I do not buy the Mac mania much because I of my hype aversion.
I ignore the "value billing" gurus because I view it as less about how clients agree to be billed as a cute little means of price competing in marketing. Call it what you want, it is all about attorneys making a worse living for more work, or that is what it seems to me.
When partisans and zealots jump up and yell that we have the best healthcare system in the world, I know it is good technologically, but otherwise I know the comment is likely wrong. It is kind of like proclaiming with confidence that our local DMV office is the best in the world because the lines are so long.
Hype usually follows with a contract that is nothing like that which was sold, and yet we sign the contract blindly as if the hype is everything, and we are not bound by the contract that says there was no other representations relied upon.
Law schools, and unfortunately law students, fall for the hype of law school rankings while ignoring what is important. Law schools are creating a bubble by indiscriminately raising tuition year after year by nearly double digits just because other law schools are doing it.
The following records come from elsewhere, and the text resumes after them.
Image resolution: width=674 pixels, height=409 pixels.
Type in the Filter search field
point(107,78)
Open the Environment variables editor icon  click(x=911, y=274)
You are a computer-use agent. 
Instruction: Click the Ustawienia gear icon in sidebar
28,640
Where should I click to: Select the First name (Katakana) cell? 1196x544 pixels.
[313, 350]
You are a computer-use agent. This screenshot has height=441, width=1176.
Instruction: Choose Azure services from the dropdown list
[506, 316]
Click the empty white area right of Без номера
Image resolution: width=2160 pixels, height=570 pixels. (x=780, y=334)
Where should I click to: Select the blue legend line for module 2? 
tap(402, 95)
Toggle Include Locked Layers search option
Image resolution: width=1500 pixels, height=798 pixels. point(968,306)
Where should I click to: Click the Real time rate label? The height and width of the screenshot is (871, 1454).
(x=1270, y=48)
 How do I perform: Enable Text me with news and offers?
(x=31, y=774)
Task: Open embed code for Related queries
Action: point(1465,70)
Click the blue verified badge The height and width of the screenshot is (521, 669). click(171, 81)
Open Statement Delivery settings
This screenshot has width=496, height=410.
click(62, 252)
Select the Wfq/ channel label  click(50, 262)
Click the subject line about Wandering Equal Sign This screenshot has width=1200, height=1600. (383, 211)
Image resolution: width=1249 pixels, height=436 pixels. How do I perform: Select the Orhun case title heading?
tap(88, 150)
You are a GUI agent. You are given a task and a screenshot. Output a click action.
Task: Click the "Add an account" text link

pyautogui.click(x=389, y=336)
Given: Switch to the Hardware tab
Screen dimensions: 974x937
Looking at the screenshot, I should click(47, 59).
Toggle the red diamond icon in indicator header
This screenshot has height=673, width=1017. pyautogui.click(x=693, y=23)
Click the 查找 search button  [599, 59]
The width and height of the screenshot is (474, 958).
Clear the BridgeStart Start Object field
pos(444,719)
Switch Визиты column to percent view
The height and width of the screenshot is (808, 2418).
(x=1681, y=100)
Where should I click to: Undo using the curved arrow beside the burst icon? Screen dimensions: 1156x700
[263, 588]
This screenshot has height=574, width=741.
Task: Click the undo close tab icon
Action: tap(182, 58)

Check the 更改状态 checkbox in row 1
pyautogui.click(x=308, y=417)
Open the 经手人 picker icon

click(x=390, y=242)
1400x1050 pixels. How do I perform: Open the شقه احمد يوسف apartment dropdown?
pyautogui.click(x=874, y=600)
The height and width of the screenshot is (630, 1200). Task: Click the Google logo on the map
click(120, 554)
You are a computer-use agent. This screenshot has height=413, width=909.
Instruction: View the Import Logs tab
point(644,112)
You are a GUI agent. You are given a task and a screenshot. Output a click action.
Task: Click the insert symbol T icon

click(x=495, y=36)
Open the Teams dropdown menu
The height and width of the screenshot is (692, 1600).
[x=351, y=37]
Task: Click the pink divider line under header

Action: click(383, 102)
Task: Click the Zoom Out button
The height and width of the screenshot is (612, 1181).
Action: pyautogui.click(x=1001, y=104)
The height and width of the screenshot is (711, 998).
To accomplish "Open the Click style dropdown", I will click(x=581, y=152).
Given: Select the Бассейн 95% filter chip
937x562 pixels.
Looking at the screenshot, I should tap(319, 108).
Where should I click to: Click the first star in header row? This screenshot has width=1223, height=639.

If my mother had asked a law school if "everyone else jumped off the Empire State building, would you?" Law schools would seem to answer emphatically "YES!!!", and then ask for directions to the Empire State building. Just like all bubbles, we know that the law school ranking race is harming the practice of law, enjoyment is the practice of law, and the poor, yet we seem powerless to do anything about it.
Students, on the other hand, select law schools for all of the wrong reasons. If each gravitated to the law schools with the lowest costs qne good bar results, those law schools would be the most highly ranked.
Lawyers buy into the hype of status in terms of staff, offices, advertising, expensive tech and the like without considering the financial costs.
Overly hyped movies tend to disappoint.
Overly hyped restaurants are not that good.
Advertising and unscrupulous marketing people, not related to, and less concerned about the product or service they are selling, are good part of the problem.
Those diet supplements showing before and afters are either not real, airbrushed, or are as a result of a workout and diet regiment not revealed and the results of which are little related to the supplements.
We have all come to suspect those that call themselves the best, not to be the best. A guarantee is not a guarantee. Banks will screw you by advertising a free account and then killing you with other less disclosed fees.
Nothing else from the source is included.